* Texte extrait *
----------------------------------------

Un autre collègue, le Révérend Peter Skaller, et Phyllis, sa femme, se souviennent très bien de Veronica. Peter m’a dit : « C’était un personnage fort original … une ‘Ur-originale’ à l’anglaise. Sa façon de s’habiller, de marcher, dans ses plus beaux atours avec ses écharpes d’eurythmiste – mais elle ne les portait jamais avec prétention; elle en aimait tout simplement les couleurs, en toute innocence ».
Elle fabriquait elle-même ses écharpes, les teignant avec des couleurs et des motifs extravagants. Dans son appartement, on les voyait jonchées partout.
Sa chère et inséparable amie Thora n’assistait pas aux offices de la Communauté des chrétiens. Mais cela n’avait pas d’importance. Veronica y assistait sans faute, assise toujours du côté gauche, à mi-chemin vers l’arrière de la salle.

----------------------------------------

* Consignes à suivre *
a – Répondez à ces questions sur le texte consacré à Veronica :
(i) Comment s'appelle la femme du Révérend Peter Skaller ?
(ii) Comment Veronica donnait-elle leurs couleurs à ses écharpes ?
(iii) Où Veronica s'asseyait-elle toujours pendant les offices ?
b – Reproduisez à l'identique le passage du texte sur Veronica compris entre « Un autre collègue, le » et « de la salle. », bornes incluses.
c – Prolongez le texte sur Veronica à partir de l'endroit où il s'arrête.

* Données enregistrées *

----------------------------------------

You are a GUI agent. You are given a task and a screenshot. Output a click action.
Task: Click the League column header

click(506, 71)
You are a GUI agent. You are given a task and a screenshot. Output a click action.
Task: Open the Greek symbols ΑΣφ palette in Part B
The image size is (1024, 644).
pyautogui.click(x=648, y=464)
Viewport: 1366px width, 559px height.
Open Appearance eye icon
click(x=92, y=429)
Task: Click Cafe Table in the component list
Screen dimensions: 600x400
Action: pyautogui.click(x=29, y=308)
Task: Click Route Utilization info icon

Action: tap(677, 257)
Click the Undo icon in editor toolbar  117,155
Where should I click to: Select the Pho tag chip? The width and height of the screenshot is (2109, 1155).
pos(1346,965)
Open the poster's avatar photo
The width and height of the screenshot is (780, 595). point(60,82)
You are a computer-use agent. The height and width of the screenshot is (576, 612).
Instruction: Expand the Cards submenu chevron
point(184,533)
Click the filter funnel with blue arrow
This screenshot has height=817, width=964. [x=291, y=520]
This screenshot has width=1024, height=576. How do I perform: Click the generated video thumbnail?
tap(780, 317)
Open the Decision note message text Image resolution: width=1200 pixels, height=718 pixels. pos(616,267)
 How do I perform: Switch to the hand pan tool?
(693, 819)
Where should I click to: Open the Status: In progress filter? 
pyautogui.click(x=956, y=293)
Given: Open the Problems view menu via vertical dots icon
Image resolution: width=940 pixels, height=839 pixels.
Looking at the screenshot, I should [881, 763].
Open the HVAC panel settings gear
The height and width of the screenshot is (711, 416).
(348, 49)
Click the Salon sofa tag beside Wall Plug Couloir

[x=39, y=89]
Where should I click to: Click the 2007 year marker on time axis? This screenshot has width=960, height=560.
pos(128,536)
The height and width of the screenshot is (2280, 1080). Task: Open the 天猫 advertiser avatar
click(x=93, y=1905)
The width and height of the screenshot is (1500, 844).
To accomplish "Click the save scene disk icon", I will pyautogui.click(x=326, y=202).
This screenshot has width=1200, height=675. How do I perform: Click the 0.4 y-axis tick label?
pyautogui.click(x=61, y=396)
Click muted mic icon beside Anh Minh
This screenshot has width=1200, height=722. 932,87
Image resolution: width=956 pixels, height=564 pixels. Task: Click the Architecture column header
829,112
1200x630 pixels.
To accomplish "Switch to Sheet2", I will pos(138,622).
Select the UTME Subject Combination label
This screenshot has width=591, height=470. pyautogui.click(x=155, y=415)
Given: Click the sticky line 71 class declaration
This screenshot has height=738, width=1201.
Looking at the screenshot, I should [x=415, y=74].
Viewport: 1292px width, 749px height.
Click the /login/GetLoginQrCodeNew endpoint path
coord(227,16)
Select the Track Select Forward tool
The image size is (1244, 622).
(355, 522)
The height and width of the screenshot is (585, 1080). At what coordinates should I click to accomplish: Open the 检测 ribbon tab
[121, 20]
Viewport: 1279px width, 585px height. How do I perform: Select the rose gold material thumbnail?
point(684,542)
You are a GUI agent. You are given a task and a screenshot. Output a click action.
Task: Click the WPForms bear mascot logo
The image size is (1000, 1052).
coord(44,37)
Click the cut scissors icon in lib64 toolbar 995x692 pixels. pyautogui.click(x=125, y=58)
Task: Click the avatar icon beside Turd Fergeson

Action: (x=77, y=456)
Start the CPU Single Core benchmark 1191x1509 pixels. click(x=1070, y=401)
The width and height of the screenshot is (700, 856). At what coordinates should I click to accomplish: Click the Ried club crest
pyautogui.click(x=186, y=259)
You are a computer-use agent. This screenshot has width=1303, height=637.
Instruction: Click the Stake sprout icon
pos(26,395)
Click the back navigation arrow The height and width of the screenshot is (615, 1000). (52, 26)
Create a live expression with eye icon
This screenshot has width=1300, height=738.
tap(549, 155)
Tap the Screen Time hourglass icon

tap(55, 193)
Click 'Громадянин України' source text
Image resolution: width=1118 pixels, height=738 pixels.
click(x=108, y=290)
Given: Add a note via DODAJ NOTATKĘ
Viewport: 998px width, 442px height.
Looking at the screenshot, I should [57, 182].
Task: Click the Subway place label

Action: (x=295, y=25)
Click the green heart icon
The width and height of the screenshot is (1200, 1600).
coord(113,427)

----------------------------------------

* Réponses rédigées *
a –
(i) Elle s'appelle Phyllis.
(ii) Elle les teignait elle-même, avec des couleurs et des motifs extravagants.
(iii) Elle s'asseyait toujours du côté gauche, à mi-chemin vers l'arrière de la salle.

b –
Un autre collègue, le Révérend Peter Skaller, et Phyllis, sa femme, se souviennent très bien de Veronica. Peter m’a dit : « C’était un personnage fort original … une ‘Ur-originale’ à l’anglaise. Sa façon de s’habiller, de marcher, dans ses plus beaux atours avec ses écharpes d’eurythmiste – mais elle ne les portait jamais avec prétention; elle en aimait tout simplement les couleurs, en toute innocence ».
Elle fabriquait elle-même ses écharpes, les teignant avec des couleurs et des motifs extravagants. Dans son appartement, on les voyait jonchées partout.
Sa chère et inséparable amie Thora n’assistait pas aux offices de la Communauté des chrétiens. Mais cela n’avait pas d’importance. Veronica y assistait sans faute, assise toujours du côté gauche, à mi-chemin vers l’arrière de la salle.

c –
Veronica avait un charmant petit rire et savait lancer des regards espiègles pétillants. Elle pouvait jouer la naïve, mais elle était loin d’être naïve, et ce pétillement dans les yeux faisait comprendre qu’elle était « toute là ».
À mesure que son corps faiblissait, on la voyait de moins en moins souvent à l’église. Elle a déménagé avec Thora dans un grand appartement au centre-ville. On commençait à remarquer des tremblements dans son corps et un chevrotement dans sa voix. Une fois, quand je suis allée avec Phyllis lui rendre visite à Toronto, elle est sortie dans le foyer de l’immeuble en pyjama; elle avait commencé à avoir des problèmes de mémoire à court terme; la démence avait déjà commencé à s’installer doucement.
Veronica, discrètement, et sans qu’on s’en aperçoive, était parmi ces êtres qui sont animés d’une immense humanité évoluée, comme un grand sage. Elle avait quelque chose d’un bouddhiste, ce qui pourrait expliquer son affinité pour la Thaïlande.
Je n’ai jamais entendu qui que ce soit prononcer une seule parole négative à son sujet.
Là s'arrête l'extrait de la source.